#### RECORDS SUPPLIED:

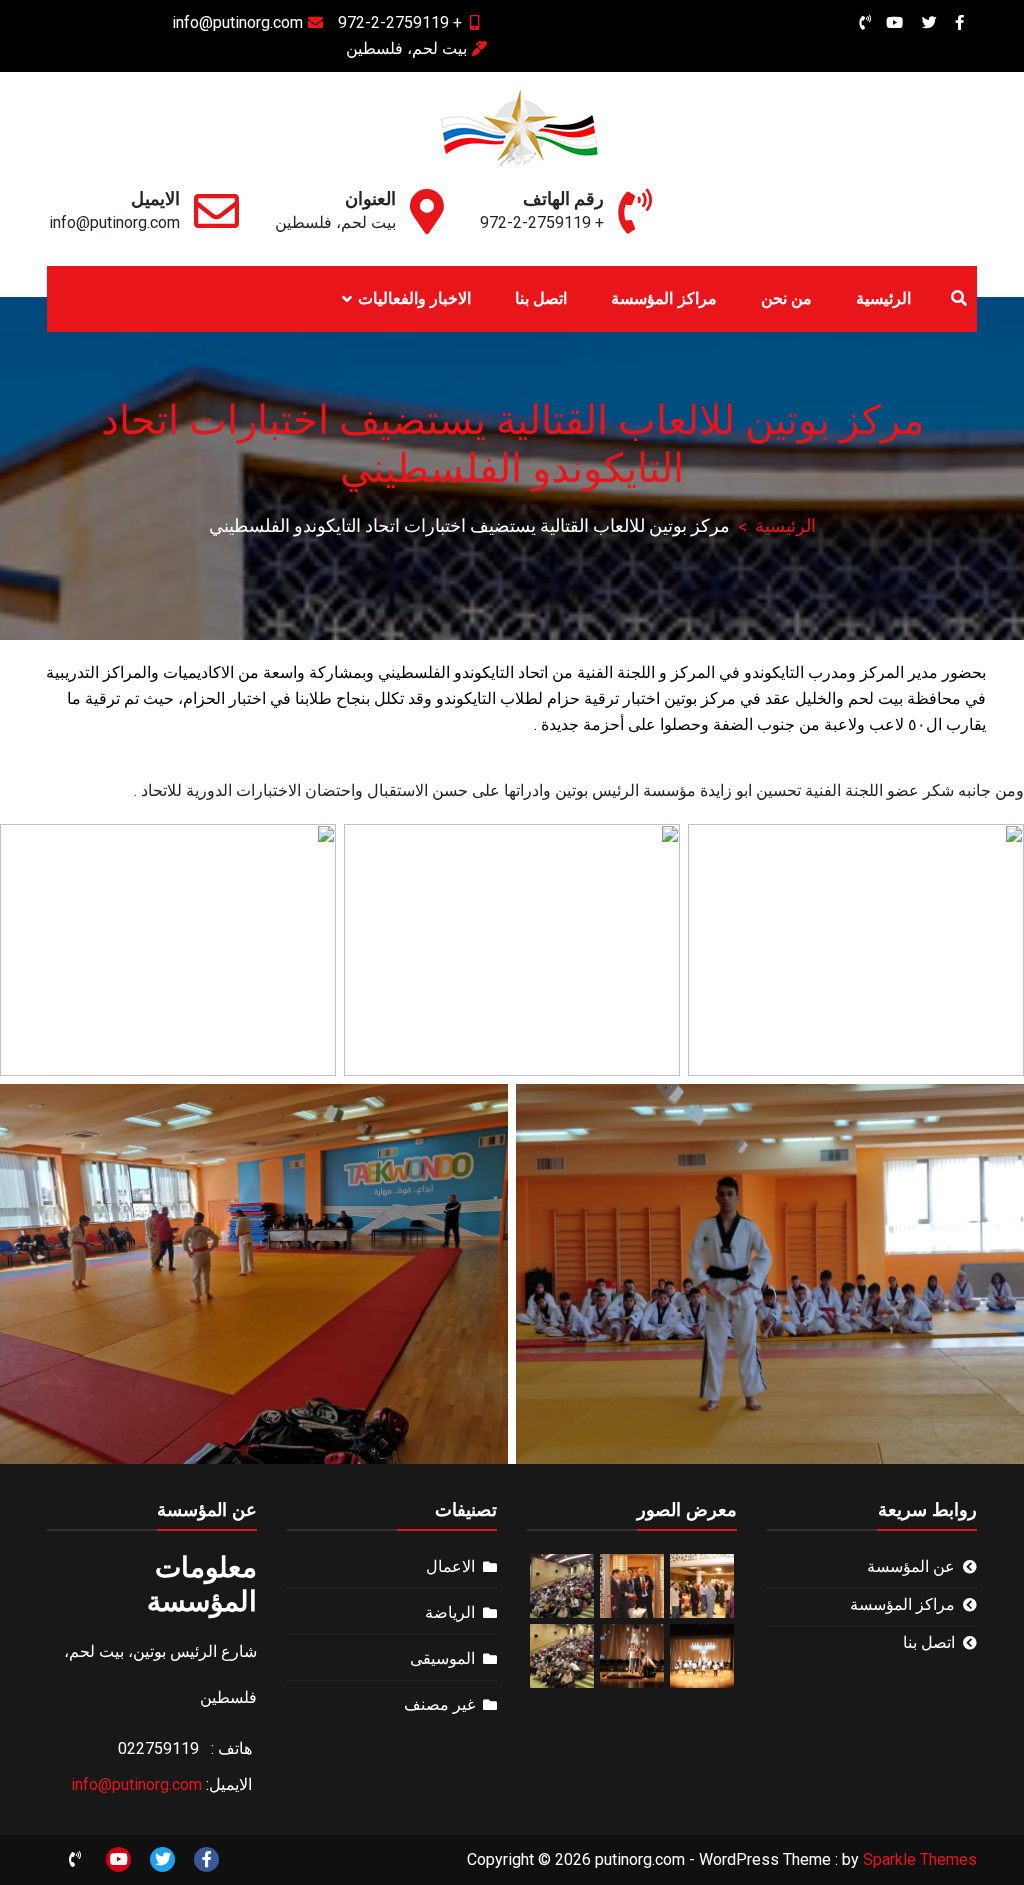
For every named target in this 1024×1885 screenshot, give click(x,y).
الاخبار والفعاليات (414, 298)
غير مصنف (439, 1704)
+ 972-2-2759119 (400, 22)
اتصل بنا (541, 298)
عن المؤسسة (911, 1566)
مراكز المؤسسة (663, 298)
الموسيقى (442, 1658)
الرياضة (450, 1612)
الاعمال (450, 1566)
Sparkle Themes (920, 1859)
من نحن (786, 298)
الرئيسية (883, 298)
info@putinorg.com (237, 22)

#### ACTIVITY:
Your answer must hold the line containing "972-2-2759119 (400, 22)" and all lines after it in the entries above, exactly, and nothing else.

#### EXPECTED ANSWER:
+ 972-2-2759119 (400, 22)
اتصل بنا (541, 298)
عن المؤسسة (911, 1566)
مراكز المؤسسة (663, 298)
الموسيقى (442, 1658)
الرياضة (450, 1612)
الاعمال (450, 1566)
Sparkle Themes (920, 1859)
من نحن (786, 298)
الرئيسية (883, 298)
info@putinorg.com (237, 22)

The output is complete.